Registro: 2019.0000177434

ACÓRDÃO

Vistos, relatados e discutidos estes autos de Direta de Inconstitucionalidade nº 2182326-64.2018.8.26.0000, da Comarca de São Paulo, em que é autor PROCURADOR GERAL DE JUSTIÇA DO ESTADO DE SÃO PAULO, são réus PRESIDENTE DA CÂMARA MUNICIPAL DE REDENÇÃO DA SERRA e PREFEITO MUNICIPAL DE REDENÇÃO DA SERRA.
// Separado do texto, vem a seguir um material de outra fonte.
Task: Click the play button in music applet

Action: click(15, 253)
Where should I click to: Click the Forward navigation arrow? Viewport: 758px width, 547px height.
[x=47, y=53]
ACORDAM, em Órgão Especial do Tribunal de Justiça de São Paulo, proferir a seguinte decisão: "JULGARAM A AÇÃO PROCEDENTE, COM MODULAÇÃO. V.U.", de conformidade com o voto do Relator, que integra este acórdão.

O julgamento teve a participação dos Exmos. Desembargadores PEREIRA CALÇAS (Presidente), EVARISTO DOS SANTOS, MÁRCIO BARTOLI, JOÃO CARLOS SALETTI, FRANCISCO CASCONI, RENATO SARTORELLI, CARLOS BUENO, FERRAZ DE ARRUDA, SALLES ROSSI, RICARDO ANAFE, ALVARO PASSOS, BERETTA DA SILVEIRA, ANTONIO CELSO AGUILAR CORTEZ, ALEX ZILENOVSKI, GERALDO WOHLERS, ELCIO TRUJILLO, CRISTINA ZUCCHI, JACOB VALENTE, ARTUR MARQUES, PINHEIRO FRANCO, XAVIER DE AQUINO, ANTONIO CARLOS MALHEIROS, MOACIR PERES E FERREIRA RODRIGUES.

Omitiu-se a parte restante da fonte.